The regulatory authority had consistently directed manufacturers of coronary stents to ensure continued availability of all brands in the India market since its initial 2017 decision to the set caps that significantly slashed previously set prices, up until now – a move likely to be welcomed by industry.
NPPA extended the directive a day after it was sent to expire on 13 February, slightly increasing the cap for bare metal stents (BMS) and decreasing that of drug eluting stents (DES), to remain in effect until 31 March 2019. The DES price cap was reduced from Rs 30,180 (US $471) to Rs 27,890 (US $435), and the BMS cap increased from Rs 7,400 (US $116) vs. Rs 7,660 (US $120).
Industry associations, including medical device group AdvaMed, have contended the price controls fail to have the intended benefits, pointing to research that shows the potential savings are not passed on to patients, and can hinder R&D investments and job creation. Despite the pushback, NPPA concluded the new pricing regulations have made for a market with less unethical market practices, as well as encouraged greater competition among foreign and domestic manufacturers.
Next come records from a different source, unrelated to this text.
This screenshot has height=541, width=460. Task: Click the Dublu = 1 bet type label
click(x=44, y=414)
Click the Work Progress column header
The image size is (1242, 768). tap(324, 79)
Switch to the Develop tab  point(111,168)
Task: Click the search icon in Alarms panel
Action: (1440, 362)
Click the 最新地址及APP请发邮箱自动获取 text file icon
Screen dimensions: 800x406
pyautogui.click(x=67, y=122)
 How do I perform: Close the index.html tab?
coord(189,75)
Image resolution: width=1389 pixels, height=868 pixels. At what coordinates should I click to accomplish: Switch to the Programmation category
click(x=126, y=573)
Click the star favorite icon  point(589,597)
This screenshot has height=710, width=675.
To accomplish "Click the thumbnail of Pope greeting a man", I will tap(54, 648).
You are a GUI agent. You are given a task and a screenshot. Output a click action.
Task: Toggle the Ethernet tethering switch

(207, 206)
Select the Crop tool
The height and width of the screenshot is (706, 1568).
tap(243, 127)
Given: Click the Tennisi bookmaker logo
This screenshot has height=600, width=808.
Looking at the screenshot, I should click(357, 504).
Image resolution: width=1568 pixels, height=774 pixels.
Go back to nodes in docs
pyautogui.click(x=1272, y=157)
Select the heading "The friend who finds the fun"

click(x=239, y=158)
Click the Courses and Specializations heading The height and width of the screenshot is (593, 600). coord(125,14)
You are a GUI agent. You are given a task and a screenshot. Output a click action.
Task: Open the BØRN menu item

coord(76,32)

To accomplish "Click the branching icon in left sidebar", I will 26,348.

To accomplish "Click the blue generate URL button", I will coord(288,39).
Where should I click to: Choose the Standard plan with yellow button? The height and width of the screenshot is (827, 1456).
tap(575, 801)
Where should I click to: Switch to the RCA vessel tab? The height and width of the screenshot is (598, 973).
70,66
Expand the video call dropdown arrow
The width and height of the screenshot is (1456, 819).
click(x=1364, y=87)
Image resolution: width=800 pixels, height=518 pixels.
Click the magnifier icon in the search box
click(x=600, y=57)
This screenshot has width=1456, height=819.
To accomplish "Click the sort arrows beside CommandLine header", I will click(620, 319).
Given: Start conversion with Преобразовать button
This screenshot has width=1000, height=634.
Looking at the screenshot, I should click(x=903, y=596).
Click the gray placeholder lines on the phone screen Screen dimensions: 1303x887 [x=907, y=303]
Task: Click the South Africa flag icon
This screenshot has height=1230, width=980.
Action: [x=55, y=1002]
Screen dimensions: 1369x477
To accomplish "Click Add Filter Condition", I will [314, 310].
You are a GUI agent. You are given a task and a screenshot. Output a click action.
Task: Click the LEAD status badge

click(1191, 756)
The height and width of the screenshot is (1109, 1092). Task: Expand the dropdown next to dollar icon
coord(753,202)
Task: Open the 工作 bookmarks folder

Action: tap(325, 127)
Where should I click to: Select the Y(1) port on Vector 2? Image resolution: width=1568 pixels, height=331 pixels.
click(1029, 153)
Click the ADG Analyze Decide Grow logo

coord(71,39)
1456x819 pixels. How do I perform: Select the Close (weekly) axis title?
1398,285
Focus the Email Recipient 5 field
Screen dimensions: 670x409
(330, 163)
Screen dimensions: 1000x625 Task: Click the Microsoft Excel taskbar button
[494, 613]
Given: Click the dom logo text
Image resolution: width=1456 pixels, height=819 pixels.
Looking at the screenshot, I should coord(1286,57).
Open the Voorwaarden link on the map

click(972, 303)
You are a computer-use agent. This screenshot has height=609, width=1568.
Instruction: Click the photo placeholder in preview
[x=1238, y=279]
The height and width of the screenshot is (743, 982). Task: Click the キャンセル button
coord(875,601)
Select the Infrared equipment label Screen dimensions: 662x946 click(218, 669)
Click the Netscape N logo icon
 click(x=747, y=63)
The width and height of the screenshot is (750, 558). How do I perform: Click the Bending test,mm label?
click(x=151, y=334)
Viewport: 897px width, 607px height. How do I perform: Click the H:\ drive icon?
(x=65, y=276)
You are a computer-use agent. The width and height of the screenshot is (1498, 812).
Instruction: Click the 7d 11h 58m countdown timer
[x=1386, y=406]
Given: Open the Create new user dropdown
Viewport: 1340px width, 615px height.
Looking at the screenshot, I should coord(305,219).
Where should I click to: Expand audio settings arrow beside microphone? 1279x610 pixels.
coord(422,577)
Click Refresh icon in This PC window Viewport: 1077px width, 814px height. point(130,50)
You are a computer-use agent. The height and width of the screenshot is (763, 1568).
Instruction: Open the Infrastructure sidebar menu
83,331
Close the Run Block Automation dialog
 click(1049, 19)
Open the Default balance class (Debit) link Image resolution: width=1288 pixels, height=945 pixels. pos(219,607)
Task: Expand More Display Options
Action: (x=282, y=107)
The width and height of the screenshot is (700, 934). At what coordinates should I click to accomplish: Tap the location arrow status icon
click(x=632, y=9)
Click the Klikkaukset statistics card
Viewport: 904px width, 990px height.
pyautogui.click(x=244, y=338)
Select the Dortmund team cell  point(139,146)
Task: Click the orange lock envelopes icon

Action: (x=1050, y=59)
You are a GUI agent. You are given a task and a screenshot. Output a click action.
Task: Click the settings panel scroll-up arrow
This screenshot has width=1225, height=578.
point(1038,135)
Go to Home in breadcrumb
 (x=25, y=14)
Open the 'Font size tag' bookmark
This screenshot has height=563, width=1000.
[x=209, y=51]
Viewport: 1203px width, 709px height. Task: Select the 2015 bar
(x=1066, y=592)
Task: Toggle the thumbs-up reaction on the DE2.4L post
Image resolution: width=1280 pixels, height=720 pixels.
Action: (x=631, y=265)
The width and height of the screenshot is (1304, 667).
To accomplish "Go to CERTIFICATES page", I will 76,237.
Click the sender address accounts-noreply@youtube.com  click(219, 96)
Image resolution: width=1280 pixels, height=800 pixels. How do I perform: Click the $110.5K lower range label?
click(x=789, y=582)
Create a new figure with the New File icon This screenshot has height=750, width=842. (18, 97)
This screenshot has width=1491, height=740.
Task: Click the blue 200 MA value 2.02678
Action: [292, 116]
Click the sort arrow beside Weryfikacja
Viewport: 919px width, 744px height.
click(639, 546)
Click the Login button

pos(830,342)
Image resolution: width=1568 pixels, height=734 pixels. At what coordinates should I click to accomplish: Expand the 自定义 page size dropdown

Stent manufacturers, especially those from the US, have signaled interest in pulling back from the India market, but were heavily scrutinized due to, according to NPPA, a lack of evidence in support of commercial unviability claims.
In consideration of its decision from earlier this month, however, the authority indicated on Wednesday it has “decided not to disallow any application submitted for withdrawal of stents, from the market by the stent manufacturer/importers,” upon request.
Manufacturers that intend to discontinue stent sales and/or production in the India market are directed to inform NPPA of these plans “at least six months prior to the intended date of discontinuation.”
AdvaMed’s Abby Pratt, vice president of global strategy and analysis, told Focus that NPPA’s latest decision to allow voluntary market withdrawals could “provide welcome predictability and stability” for the group’s member companies. Yet the group and its members “remain deeply disappointed with NPPA’s continued reliance on price controls, which fail to reward innovative health care solutions and may limit patient access to life-changing medical advances,” she said.
The group plans to continue advocating for other options, such as trade margin rationalization and differential pricing, that may allow for cost savings and improved patient access to coronary stents in its ongoing discussions with NPPA, according to Pratt.